• [EXERCISE DATA]
** START **
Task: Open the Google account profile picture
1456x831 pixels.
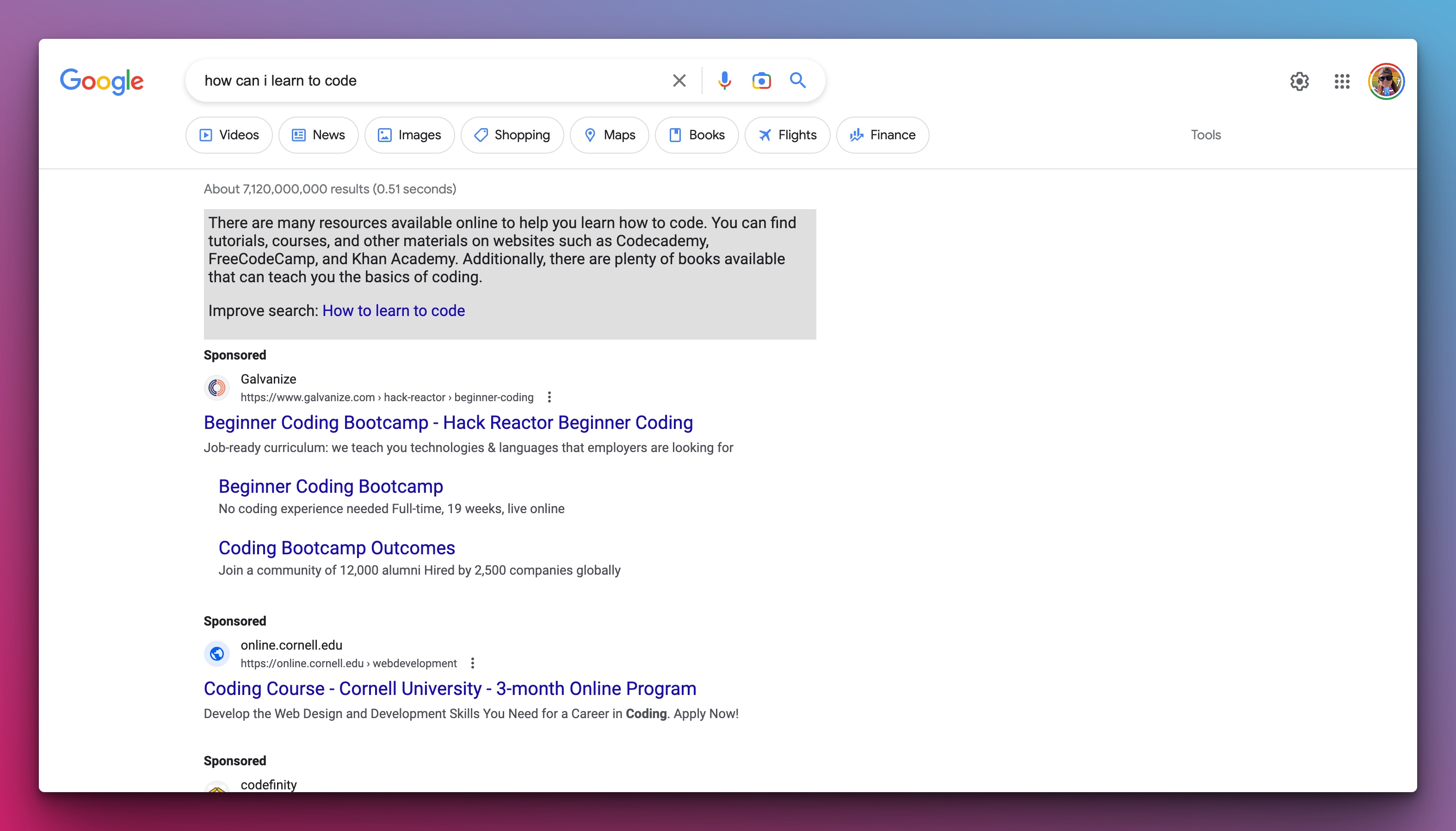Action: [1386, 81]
** END **
** START **
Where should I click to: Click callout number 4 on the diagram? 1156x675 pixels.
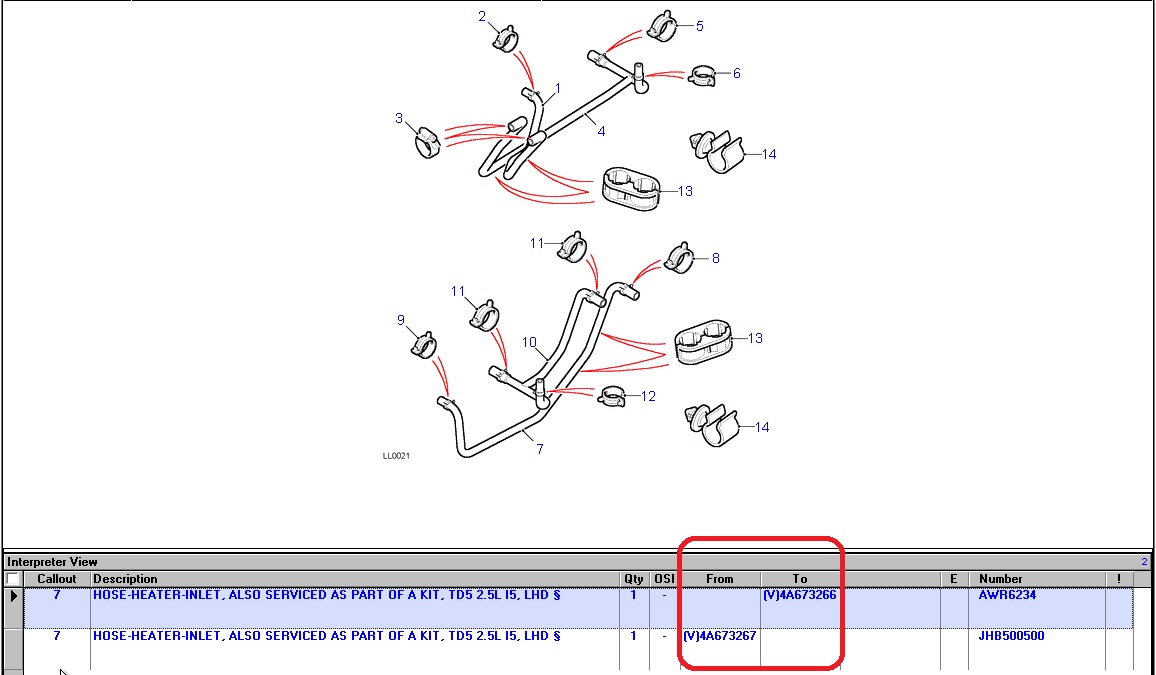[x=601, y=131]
** END **
• [WORK REQUIRED]
Please retype the data word for word, starting at the line containing "Task: Open the Google account profile picture" and ending at the line containing "Action: [1386, 81]". Leave the pictures out.

• [FINAL RESULT]
Task: Open the Google account profile picture
1456x831 pixels.
Action: [1386, 81]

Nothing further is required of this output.